Filter out unneeded series from studies

stefpiatek commented 5 months ago

Definition of Done / Acceptance Criteria

As a researcherer I'd like to only get series that I'm interested in, not receiving all series in a study indiscriminately. One case of this is excluding positioning series (aka localisers)

[ ] Implement feature to robustly filter out series based on series description
[ ] Configure filtering out localiser scans for the MS-PINPOINT project

Testing

Will need to expand our set of test dicom files - but generate on the fly as they're large and we don't want loads of them in the git repo!

[ ] Generate test DICOM files with variations of known positioning series descriptions
[ ] Test that developed series filtering succesfully excludes these scans

Documentation

I suggest that as part of this we create a template project config file (or perhaps a markdown doc) that explains what all the parameters do, as I don't see this documented anywhere. And perhaps in the comments to project_config.py? (without repeating ourselves too much).

Dependencies

No response

Details and Comments

May have to be filtering on receipt, probably a regex because inconsistent naming and numbering?

jeremyestein commented 5 months ago

Summary of chat with @HChughtai

A study is a whole imaging "session" (but that word means something else so don't use it).

A series is a set of instances (images) within a study taken with the same physics parameters, and with a certain purpose (eg. to search for areas to scan in more detail)

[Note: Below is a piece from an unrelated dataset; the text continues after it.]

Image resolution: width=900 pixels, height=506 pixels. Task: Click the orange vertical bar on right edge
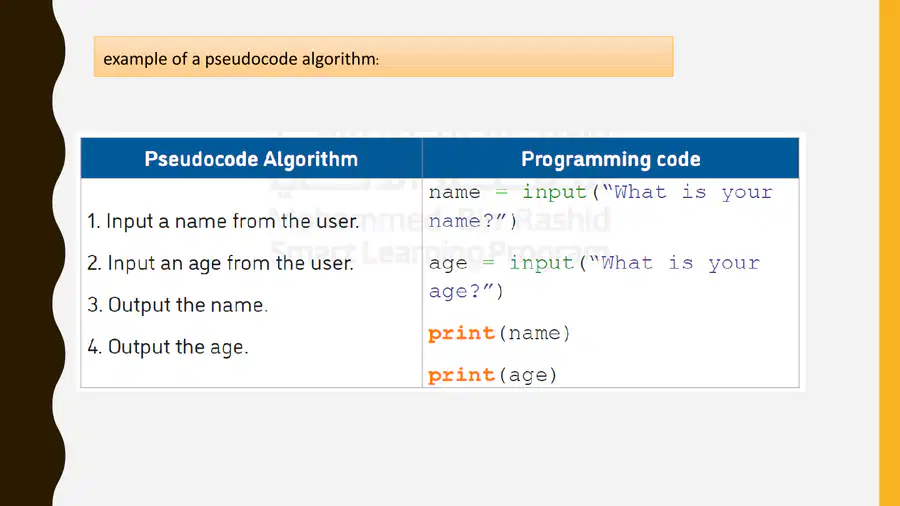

Every MRI study will have a T1 weighted scan, you would typically want this included (it's a bit like a reference or baseline for other types of scan).

But we will want to filter out some types of series that are unlikely to be useful for our research users, such as "positioning" series (synonyms: "localizer", "scout")

The DICOM tag "Series Description" is likely the most useful one here. Unfortunately, it's based - at least in part - on manually entered data, so will vary from machine to machine, operator to operator, and could have typos etc.

So the person specifying the research project will not be able to give a simple list of series description strings to include or exclude.

We assume the purpose of this filter is to reduce disk space and network transfers and reduce the amount of unwanted data that the researchers have to deal with, but that there are no anonymisation consequences here.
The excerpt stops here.